This article was originally published on Apr. 16 2019 by The Lawyer’s Daily (www.thelawyersdaily.ca), part of LexisNexis Canada Inc.
The 2017 Tax Reform Act (the Act) signed into law by U.S. President Donald Trump in December 2017 affects taxpayers who are getting a divorce — even if one is a Canadian resident.
Before the Act, individual taxpayers could deduct alimony or separate maintenance payments under Internal Revenue Code (IRC) s. 215. The alimony recipient was required to include the alimony as gross income under IRC sec. 61(8) and sec. 71(b) on the U.S. tax return.
A payment is considered alimony if:
- Payment is received by (or on behalf of) a spouse under a divorce or separation instrument;
- The divorce or separation agreement doesn’t specify that the payment is not includible in gross income of the payee spouse or is not deductible to the payor spouse;
- The spouses/former spouses don’t live in the same household when payment is made; There is no requirement to continue making payments following the death of the recipient spouse;
- The payment isn’t a fixed sum under the terms of the divorce or separation agreement for the support of the children.
Under the Act, alimony payments are no longer deductible on the U.S. income tax return if the separation or divorce agreement is executed after Dec. 31, 2018. On the other hand, the recipient spouse will no longer have to report alimony as taxable gross income.

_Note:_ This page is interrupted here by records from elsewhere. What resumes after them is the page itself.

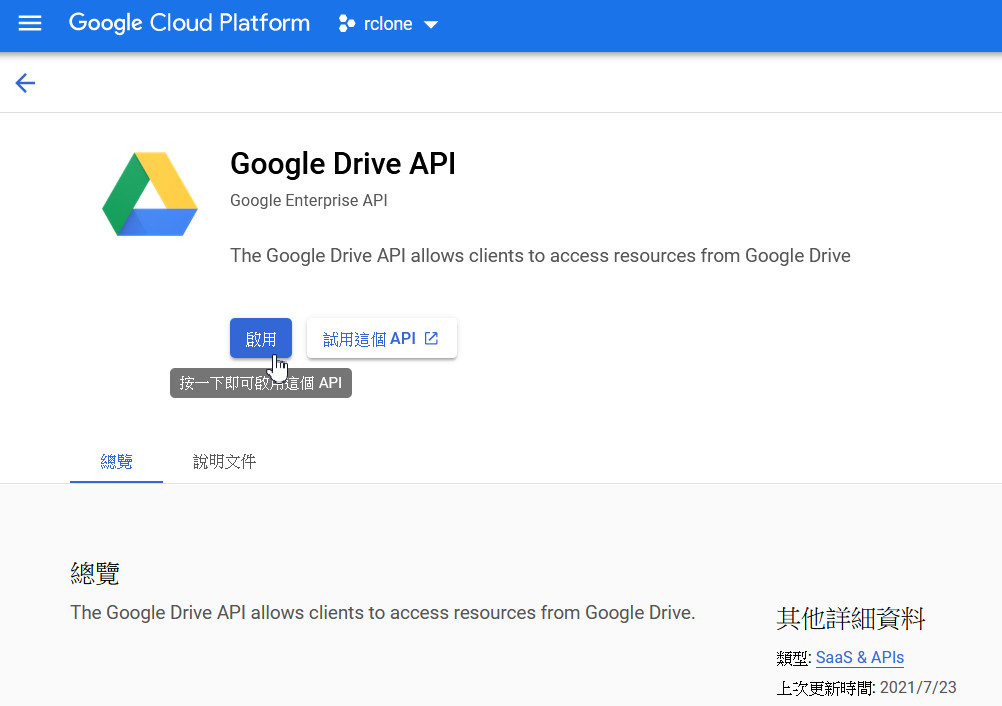Click the 按一下即可啟用這個 API tooltip
This screenshot has width=1002, height=706.
tap(260, 383)
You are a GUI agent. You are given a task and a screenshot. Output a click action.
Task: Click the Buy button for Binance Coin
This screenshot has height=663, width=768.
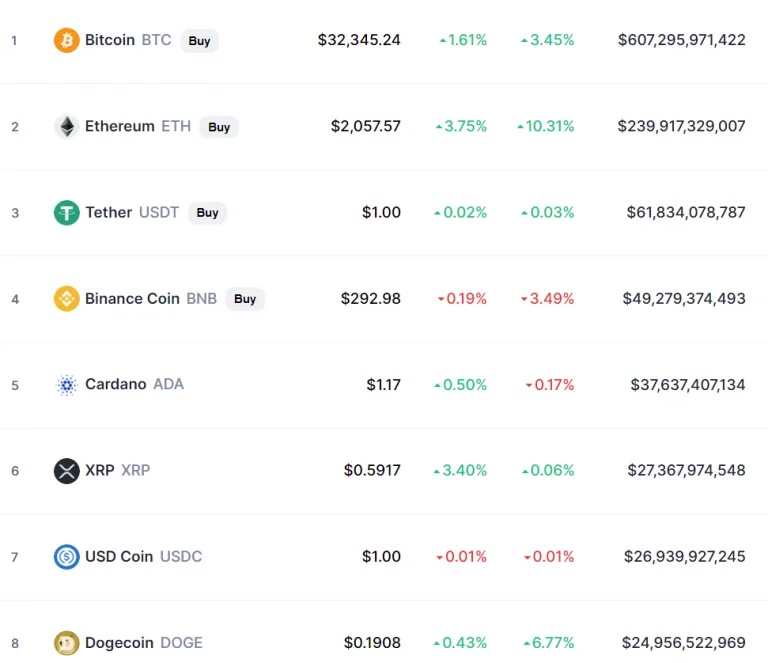[x=245, y=299]
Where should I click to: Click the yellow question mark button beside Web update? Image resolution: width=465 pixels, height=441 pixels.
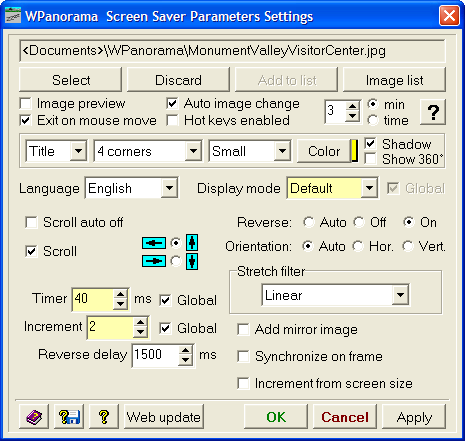pos(104,417)
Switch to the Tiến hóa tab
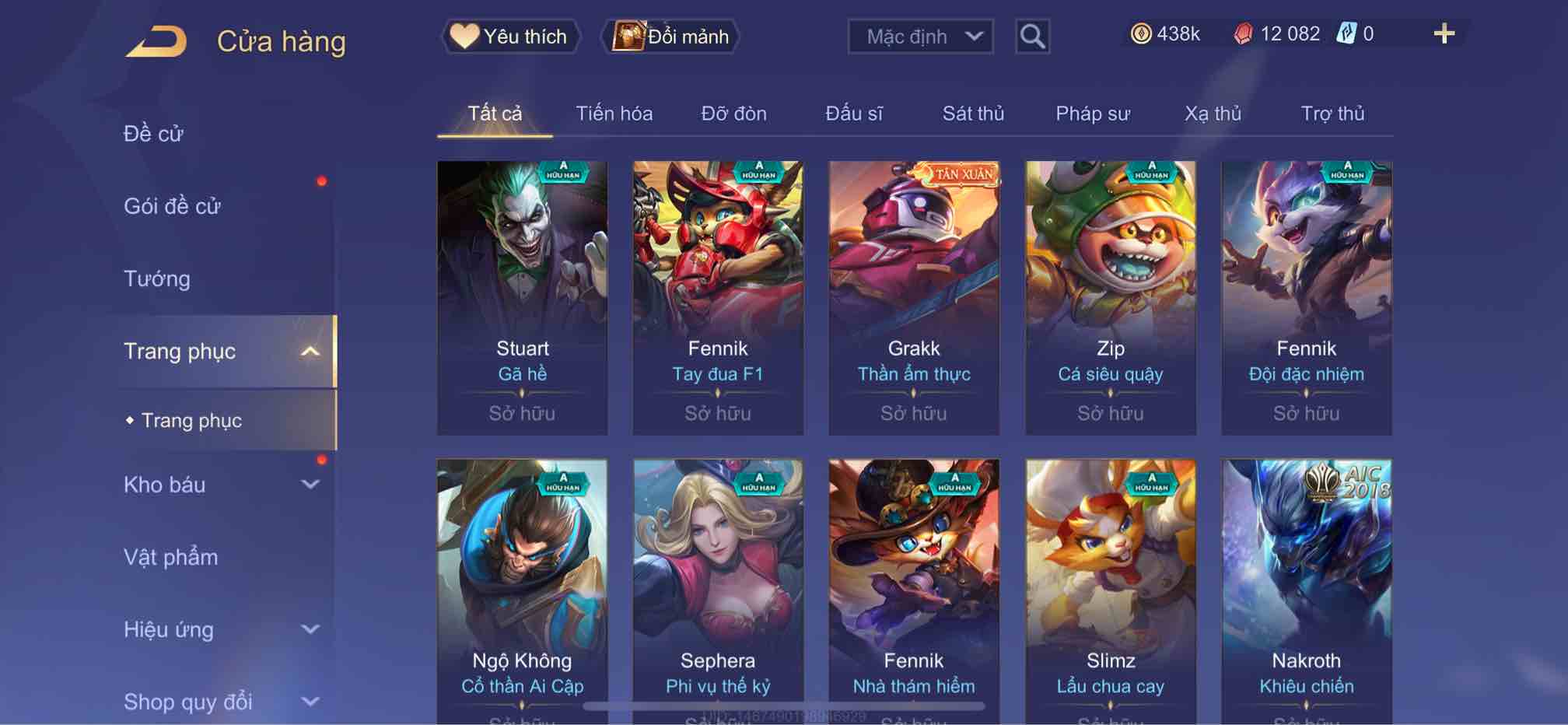Image resolution: width=1568 pixels, height=725 pixels. pyautogui.click(x=614, y=114)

However, for those agreements in place prior to Jan. 1, 2019, these changes do not apply as the original provisions are grandfathered into the agreement unless changes are made after Dec. 31, 2018, to the original agreement, in which case, new rules apply.

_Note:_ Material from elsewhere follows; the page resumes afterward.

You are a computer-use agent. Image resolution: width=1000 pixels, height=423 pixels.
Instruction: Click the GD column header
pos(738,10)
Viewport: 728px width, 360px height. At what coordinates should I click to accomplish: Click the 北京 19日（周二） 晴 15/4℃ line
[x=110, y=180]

The bottom line? The new rules affect how alimony payments are negotiated and calculated under a divorce settlement. Prior to the Act, the recipient spouse had a bargaining chip that allowed the payor spouse to deduct alimony payments. Now, negotiations may become a drawn-out affair as divorcing parties try to reach an agreement.

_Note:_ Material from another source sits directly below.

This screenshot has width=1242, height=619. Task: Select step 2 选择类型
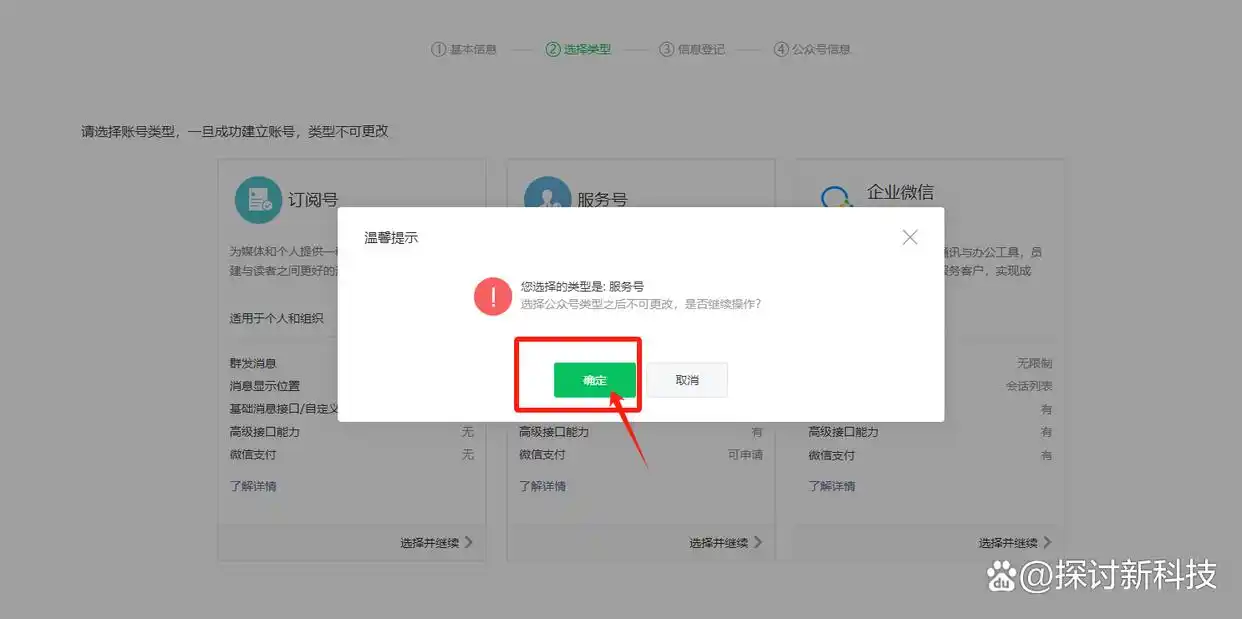(579, 49)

What if the recipient spouse is not a U.S. person and resides in Canada, and the payor spouse resides south of the border? Under Canadian domestic law, a Canadian resident receiving alimony from the U.S. must report the income on their tax return, but the payor spouse will not have a corresponding deduction for the alimony payments. There is no longer a benefit on both sides of the border. Instead, both parties are at a disadvantage as Canadian tax is owed on the alimony income, and U.S. tax of the payor spouse is not reduced by the amount of alimony payments.
The result is more U.S. tax owing than under the old rules. However, there is relief under the U.S.- Canada Income Tax Convention (1980) (the Treaty), which allows Canadian residents receiving alimony payments from a U.S. payor to exclude the payments as taxable income if the agreement was executed in the U.S.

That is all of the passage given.